Athens continues its diplomatic marathon. In order to counter Turkey's gas rush and limit the impact of an agreement it concluded last November with Libya to extend its maritime borders, Greek Foreign Minister Nikos Dendias carried out on Sunday December 22, lightning visits to eastern Libya, Egypt and Cyprus. The goal: to find support against the military and maritime agreement between Ankara and the Libyan government of union (GNA), recognized by the UN, according to experts and Greek media.

Greece has called on the United Nations to condemn this agreement, which allows Ankara to claim rights over oil-rich areas in the Mediterranean, especially off Crete.

Indeed, the discovery in recent years of gigantic gas deposits in the eastern Mediterranean has whetted appetites. Several Turkish boats are already looking for oil and gas off Cyprus, the subject of tensions with the European Union of which Cyprus is a member, Turkey occupying the northern part of the island.

Με τον φίλο και ομόλογό μου @Christodulides στην Κύπρο. Οι τελευταίες εξελίξεις, σε συνέχεια της επίσκεψής μου σε Λιβύη και Αίγυπτο, στο επίκεντρο της συζητήσς. #Cyprus #Egypt #Libya pic.twitter.com/xXUfwKk6ap

- Nikos Dendias (@NikosDendias) December 22, 2019

2,000 km gas pipeline to block Turkey

After the Greek Foreign Minister's tour, Athens announced that an agreement on the EastMed pipeline will be signed between Greece, Cyprus and Israel on January 2.

The 2,000-kilometer-long gas pipeline is expected to make the three countries an important link in Europe's energy supply chain and block Turkey's attempts to extend its control over the eastern Mediterranean.
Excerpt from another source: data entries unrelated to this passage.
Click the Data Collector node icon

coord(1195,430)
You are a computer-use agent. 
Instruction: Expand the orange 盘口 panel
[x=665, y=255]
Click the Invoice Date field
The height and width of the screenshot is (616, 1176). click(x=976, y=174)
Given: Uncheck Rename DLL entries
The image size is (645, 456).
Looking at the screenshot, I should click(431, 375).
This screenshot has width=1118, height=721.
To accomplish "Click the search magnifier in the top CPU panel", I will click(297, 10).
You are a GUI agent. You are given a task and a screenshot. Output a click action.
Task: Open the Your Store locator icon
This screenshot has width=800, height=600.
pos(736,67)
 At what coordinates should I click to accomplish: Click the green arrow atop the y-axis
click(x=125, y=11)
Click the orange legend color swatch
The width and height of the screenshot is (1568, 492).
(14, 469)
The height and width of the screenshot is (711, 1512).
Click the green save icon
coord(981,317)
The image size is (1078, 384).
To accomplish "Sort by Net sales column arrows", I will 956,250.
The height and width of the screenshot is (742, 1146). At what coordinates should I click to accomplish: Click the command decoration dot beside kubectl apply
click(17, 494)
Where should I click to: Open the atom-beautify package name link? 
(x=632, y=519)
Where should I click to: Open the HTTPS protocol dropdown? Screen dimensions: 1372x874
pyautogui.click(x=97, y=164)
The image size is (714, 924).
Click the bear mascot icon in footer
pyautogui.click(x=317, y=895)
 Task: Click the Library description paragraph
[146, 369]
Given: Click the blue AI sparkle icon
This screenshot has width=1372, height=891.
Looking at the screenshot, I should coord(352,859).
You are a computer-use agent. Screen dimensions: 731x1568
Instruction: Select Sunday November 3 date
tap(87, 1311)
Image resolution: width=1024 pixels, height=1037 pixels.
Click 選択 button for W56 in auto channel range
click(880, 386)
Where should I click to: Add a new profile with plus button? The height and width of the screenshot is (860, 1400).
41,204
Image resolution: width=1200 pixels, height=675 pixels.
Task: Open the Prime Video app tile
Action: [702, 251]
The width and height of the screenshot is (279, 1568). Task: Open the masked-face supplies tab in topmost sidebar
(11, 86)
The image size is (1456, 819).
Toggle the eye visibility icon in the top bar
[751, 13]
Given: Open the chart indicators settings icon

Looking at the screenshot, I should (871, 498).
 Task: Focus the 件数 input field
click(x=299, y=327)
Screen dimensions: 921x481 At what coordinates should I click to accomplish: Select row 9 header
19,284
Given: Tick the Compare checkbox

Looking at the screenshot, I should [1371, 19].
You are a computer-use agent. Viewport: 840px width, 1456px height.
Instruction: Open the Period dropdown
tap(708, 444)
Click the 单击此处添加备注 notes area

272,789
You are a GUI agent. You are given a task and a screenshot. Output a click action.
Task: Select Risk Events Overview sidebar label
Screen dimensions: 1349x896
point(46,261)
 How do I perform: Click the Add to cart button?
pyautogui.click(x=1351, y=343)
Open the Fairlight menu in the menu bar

"It is the first time in twenty years that we observe such activity" diplomatic on the Greek side, assured to the municipal radio of Athens Sotiris Serbos, assistant professor in international politics at the Democritus University of Thrace.

The Turkish-Libyan agreement immediately spiked Athens, which expelled the Libyan ambassador on December 6.

Analysts say Turkey's rapprochement with Libya aims to secure the support of one of its few allies in the region, the GNA, and not to be ousted from the gas rush.

"Alliances create counter-alliances," ERT Antonis Klapsis, assistant professor of diplomacy at the University of the Peloponnese, told ERT Greek public television.

Greece, which usually turns to the European Union for major problems, has taken initiatives this time by forging alliances with Israel and Egypt, with which it is currently speeding up discussions to form an exclusive economic zone.



"We are determined to fight"

According to Alexis Papachelas, editor-in-chief of the center-right newspaper Kathimerini, the first months of 2020 are going to be hard for Greek-Turkish relations. "The moment of truth is before us since Turkish President Recep Tayyip Erdogan seems determined (...) to advance the land claims of Ankara in the Aegean Sea and in the eastern Mediterranean," he wrote in a report on Monday. editorial.

Prime Minister Kyriakos Mitsotakis has scheduled an official visit to the White House on January 7.

The Turkey-Libya deal has been condemned by US diplomats, but the position of Donald Trump, who has opposed his State Department in the past, remains unknown as the President was rather accommodating with his Turkish counterpart recently on the Syrian conflict.

"It's the kind of situation where you find out who your true friends and allies are," says Alexis Papachelas.

"It is very important that the countries of this zone show their muscles in the face of the provocations of Turkey," said Sunday Stelios Petsas, spokesman for the Greek government.

For his part, President Erdogan, who has also called several times to review decades-old territorial treaties with Greece, said on Sunday that Turkey "no longer has the luxury" of remaining silent on the issue.

"Greece and the countries that support it have long made their arrangements so that Turkey cannot lie on the sea," he said.

"We are the country with the longest coast in the Mediterranean, we are determined to fight to protect our rights to the end and by all means at our disposal," he warned.